8:05 could someone please enlighten me a little bit about the law he's using here? I didn't quite catch how the 1/x became -1 nor how the square root of x became 1/2. Thanks!
I understood what he was saying but then again he does go a bit faster than others. I think no question is a stupid one if one's acquiring knowledge from it.
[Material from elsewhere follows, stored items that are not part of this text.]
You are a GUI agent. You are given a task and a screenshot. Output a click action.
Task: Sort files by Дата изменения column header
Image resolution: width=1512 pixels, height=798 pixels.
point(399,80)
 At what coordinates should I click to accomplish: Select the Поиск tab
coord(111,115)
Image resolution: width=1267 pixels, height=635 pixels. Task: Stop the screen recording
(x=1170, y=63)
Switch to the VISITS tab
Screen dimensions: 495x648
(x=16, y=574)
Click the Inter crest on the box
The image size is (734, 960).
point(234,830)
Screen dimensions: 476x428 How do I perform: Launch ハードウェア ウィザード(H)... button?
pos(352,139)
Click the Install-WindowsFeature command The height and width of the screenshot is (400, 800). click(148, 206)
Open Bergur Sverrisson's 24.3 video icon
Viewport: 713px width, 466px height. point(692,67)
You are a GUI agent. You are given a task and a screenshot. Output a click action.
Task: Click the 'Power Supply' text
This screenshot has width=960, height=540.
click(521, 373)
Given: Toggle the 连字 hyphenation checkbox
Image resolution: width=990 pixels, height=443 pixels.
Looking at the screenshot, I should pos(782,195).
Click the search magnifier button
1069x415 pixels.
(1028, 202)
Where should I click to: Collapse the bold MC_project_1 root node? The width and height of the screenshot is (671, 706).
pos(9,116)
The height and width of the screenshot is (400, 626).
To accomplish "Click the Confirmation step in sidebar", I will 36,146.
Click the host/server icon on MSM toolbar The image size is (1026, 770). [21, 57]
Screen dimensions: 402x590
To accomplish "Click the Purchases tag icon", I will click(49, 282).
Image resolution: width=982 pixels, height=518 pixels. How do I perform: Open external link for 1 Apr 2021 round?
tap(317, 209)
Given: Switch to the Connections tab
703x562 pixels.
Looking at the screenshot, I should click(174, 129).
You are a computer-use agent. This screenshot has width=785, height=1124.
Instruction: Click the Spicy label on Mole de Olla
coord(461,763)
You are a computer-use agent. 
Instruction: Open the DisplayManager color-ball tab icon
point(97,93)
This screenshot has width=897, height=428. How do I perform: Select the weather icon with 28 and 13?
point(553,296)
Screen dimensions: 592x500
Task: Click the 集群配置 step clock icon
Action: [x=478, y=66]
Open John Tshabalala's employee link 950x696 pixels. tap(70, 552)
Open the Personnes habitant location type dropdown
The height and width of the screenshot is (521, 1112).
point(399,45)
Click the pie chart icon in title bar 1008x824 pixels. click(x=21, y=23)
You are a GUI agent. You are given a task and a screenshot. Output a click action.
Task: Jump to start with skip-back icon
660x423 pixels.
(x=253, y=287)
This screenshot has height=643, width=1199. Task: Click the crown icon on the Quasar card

I got stuck doing these questions when it asked me to find x. If you're working with log base e or ln do you always need to check your solutions?? I thought x couldn't be negative but sometimes it seems it can be and you have to check.. I guess my question is how do you know when to check and when is it okay to simply say x>0
@@eamonburns9597 no lets say you get the 1/2 back onto x and then using the law add the logs you would get (x^1/2) × x which using laws of exponents we get x^1/2+1 which is x^3/2 and then you can just separate the 3/2 to get the same answer
@@monishrules6580 Ok, then why does loga(x) + loga(x) = loga(x²)? I guess what I mean is: Why does x get squared if the log doesn't have a coefficient?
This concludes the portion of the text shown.